The video is imaginative and entertaining.

According to Network Rail:

In the last 20 years the number of people travelling on the rail network has doubled, and the rail network, our stations and our platforms are dealing with more passengers than they were ever designed for.

But our investment plan is now entering its final phases and better, more frequent, faster journeys for hundreds of thousands of people are now months away for some, as the benefits start to come to fruition.

Millions of passenger journeys will be transformed in the months ahead and through to 2021 as more and more new services come on-stream

There are 4 “Mega projects”, the Edinburgh to Glasgow Improvement Programme, Crossrail, Derby Resignalling and the Great North Rail Project.  On top of this there are the “National Projects” – East-West Rail, Midland Mainline and Trans Pennine.

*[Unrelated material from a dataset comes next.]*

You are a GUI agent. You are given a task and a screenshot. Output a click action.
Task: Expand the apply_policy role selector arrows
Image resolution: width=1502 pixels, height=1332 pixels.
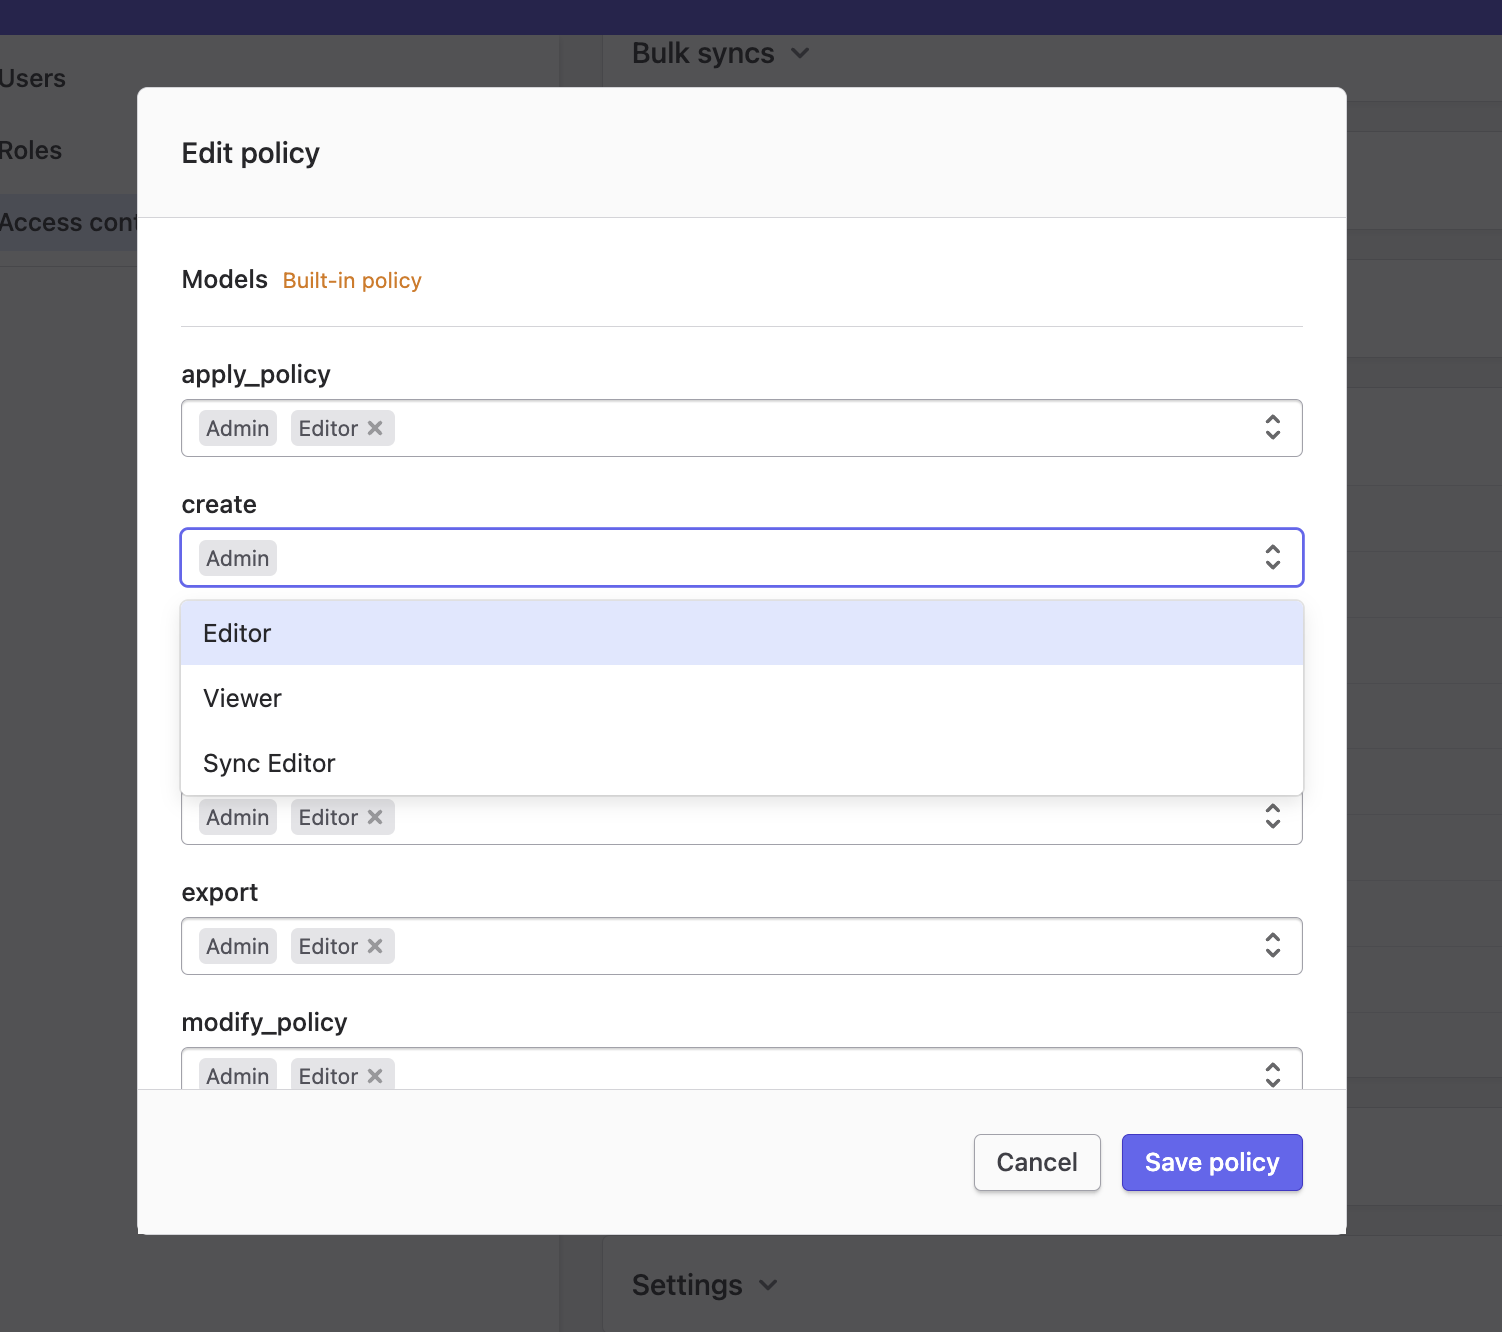tap(1272, 428)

Scotland-EGIP-Queen-Street-tunnel-1035x545I get the £742 million for Edinburgh to Glasgow (outstanding since about 1981), and £200 million for Derby resignalling, and the massive Crossrail project is a given.  But, the Great North Rail Project is really just putting in place work that should have been done years ago, especially in view of the growth in passenger numbers, and the need to replace outdated and life expired technology.

Should the “Railway Upgrade Plan” for CP6 and beyond perhaps, be considered alongside the 1950s “Modernisation and Re-Equipment Programme”?

The latest news has some really interesting drill down options too, and worth a read, but I’m still unsure about the comparisons with 100 years and more ago.